Je suis sénatrice du département de la Seine-Saint-Denis, premier département d’accueil des populations immigrées en France. Ces jeunes qui se font régulièrement contrôler sont nombreux dans mon département, je ne veux pas que la première interaction qu’ils aient dans leur vie avec la police soit un contrôle d’identité. Je ne veux pas qu’ils aient cette vision de la République. A force de considérer des jeunes comme des délinquants, ils le deviennent.

L’année dernière, le Conseil d’État a reconnu l’existence de pratiques de contrôles d’identité discriminatoires qui ne peuvent être regardées comme se réduisant à des cas isolés. Plusieurs études documentées ont également établi ces cas de contrôles discriminatoires. En janvier 2017, le Défenseur des Droits dévoilait déjà dans une enquête que les jeunes hommes entre 18 et 25 ans perçus comme noirs ou arabes connaissent une probabilité vingt fois plus élevée que le reste de la population de subir un contrôle. 

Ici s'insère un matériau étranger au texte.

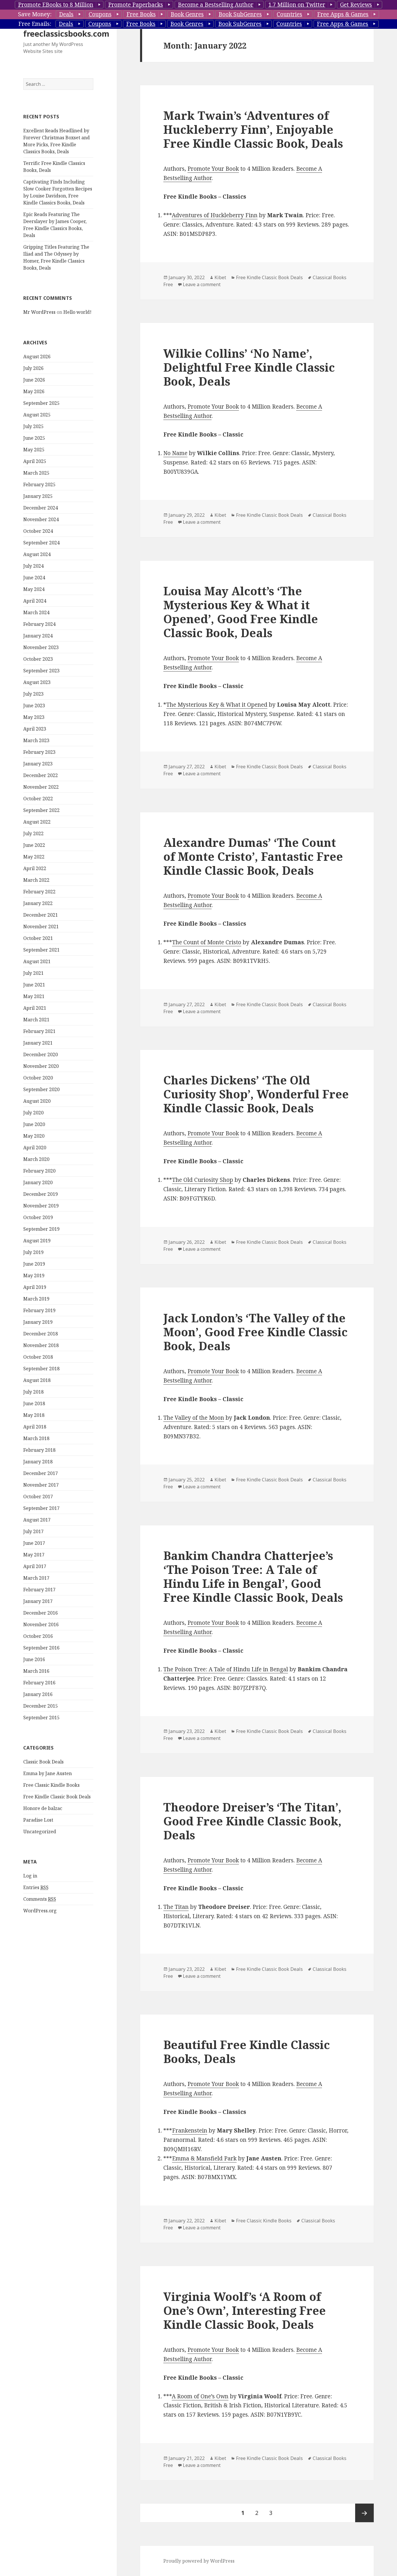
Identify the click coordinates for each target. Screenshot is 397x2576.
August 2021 (37, 961)
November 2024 (41, 519)
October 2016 (38, 1636)
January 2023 (38, 763)
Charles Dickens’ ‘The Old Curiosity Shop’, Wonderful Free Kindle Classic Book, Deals (256, 1094)
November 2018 (41, 1345)
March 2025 (36, 473)
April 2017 (34, 1566)
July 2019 (33, 1252)
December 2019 (40, 1194)
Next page (364, 2513)
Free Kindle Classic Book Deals (57, 1796)
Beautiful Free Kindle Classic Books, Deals (246, 2051)
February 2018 (39, 1450)
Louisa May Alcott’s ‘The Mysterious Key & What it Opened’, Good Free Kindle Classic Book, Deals (240, 611)
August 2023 (37, 682)
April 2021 (34, 1008)
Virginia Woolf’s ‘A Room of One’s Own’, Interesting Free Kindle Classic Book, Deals (244, 2310)
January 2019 (38, 1322)
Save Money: (34, 14)
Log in (30, 1876)
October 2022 (38, 798)
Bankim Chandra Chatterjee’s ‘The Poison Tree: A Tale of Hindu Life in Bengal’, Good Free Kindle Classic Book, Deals (253, 1576)
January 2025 (38, 496)
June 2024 (34, 577)
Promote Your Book (213, 168)
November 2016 (41, 1624)
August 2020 (37, 1101)
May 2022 (33, 857)
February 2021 (39, 1031)
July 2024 (33, 566)
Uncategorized (39, 1831)
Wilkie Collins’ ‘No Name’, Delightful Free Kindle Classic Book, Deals (249, 367)
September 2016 (41, 1648)
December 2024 (40, 508)
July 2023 (33, 694)
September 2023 (41, 670)
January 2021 (38, 1043)
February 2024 (39, 624)
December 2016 (40, 1613)
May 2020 (33, 1136)
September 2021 (41, 950)
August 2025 (37, 414)
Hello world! (77, 312)
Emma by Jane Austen (47, 1773)
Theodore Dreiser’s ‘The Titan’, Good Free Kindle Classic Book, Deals (252, 1821)
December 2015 (40, 1706)
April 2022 (34, 868)
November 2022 (41, 787)
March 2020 (36, 1159)
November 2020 (41, 1066)
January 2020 (38, 1182)
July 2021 (33, 973)
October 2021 (38, 938)
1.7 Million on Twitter (296, 4)
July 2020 (33, 1112)
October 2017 (38, 1496)
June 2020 (34, 1124)
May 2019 (33, 1275)
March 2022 (36, 880)
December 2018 (40, 1333)
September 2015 (41, 1717)
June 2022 (34, 845)
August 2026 (37, 356)
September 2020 (41, 1089)
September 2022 (41, 810)
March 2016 (36, 1671)
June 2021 (34, 984)
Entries (36, 1887)
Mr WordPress (39, 312)
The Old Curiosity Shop (202, 1180)
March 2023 (36, 740)
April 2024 (34, 601)
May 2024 (33, 589)
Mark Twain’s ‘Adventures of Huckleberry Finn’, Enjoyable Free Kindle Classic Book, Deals (253, 129)
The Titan (176, 1907)
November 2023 (41, 647)
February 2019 (39, 1310)
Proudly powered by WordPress (199, 2561)
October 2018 (38, 1357)
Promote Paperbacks (135, 4)
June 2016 (34, 1659)
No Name (175, 453)
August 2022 (37, 822)
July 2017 (33, 1531)
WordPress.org (40, 1910)
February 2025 (39, 484)
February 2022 (39, 891)
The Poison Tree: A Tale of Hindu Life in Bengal (225, 1669)
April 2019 (34, 1287)
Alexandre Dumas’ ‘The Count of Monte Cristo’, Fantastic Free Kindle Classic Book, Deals (253, 856)
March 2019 (36, 1299)
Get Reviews (356, 4)
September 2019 (41, 1229)
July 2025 (33, 426)
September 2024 (41, 542)
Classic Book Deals (43, 1762)
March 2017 (36, 1578)
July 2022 (33, 833)
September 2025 (41, 403)
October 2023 (38, 659)
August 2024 (37, 554)
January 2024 (38, 636)
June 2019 (34, 1264)
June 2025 (34, 438)
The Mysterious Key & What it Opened (216, 704)
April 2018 (34, 1427)
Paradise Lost (38, 1820)
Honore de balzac (42, 1808)
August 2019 (37, 1240)
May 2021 (33, 996)
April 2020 (34, 1147)
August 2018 (37, 1380)
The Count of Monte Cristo (206, 942)
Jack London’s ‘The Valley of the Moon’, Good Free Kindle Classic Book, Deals (255, 1331)
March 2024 (36, 612)
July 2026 (33, 368)
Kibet (220, 277)
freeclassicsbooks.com (66, 33)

Le 19 février dernier, la Commission européenne contre le racisme et l’intolérance (ECRI) a regretté l’absence de mesures prises par la France pour la mise en place d’un dispositif efficace de traçabilité des contrôles d’identité par les forces de l’ordre. 

Dans un rapport de la Cour des comptes publié le 6 décembre 2023, la Cour a apporté pour la première fois une estimation du nombre de contrôles d’identité réalisés chaque année par la police et la gendarmerie : 47 millions, dont 32 millions réalisés sur la voie publique. Mais combien de personnes exactement font partie de ces 32 millions de contrôles ? Là est la question.

Toutes les études convergent vers le même constat : en France, les personnes issues des « minorités visibles » sont contrôlées bien plus fréquemment que les autres.

En novembre 2005, Bouna Traoré et Zyed Benna rentrent d’un match de foot et décèdent dans un transformateur électrique après avoir pris la fuite par crainte d’un contrôle policier. Suite à cela, la France a été confrontée à un épisode important de violences urbaines. Le contrôle policier a été l’étincelle qui a suscité la colère dans de nombreux quartiers et a eu un impact sur la sécurité de la société française toute entière.

Ces contrôles sont un problème pour les jeunes puisqu’ils sont souvent vécus comme des humiliations violentes et créent un fort ressentiment. Il n’est pas acceptable dans notre République qu’un citoyen pense qu’il est contrôlé uniquement car “il n’a pas l’air français”.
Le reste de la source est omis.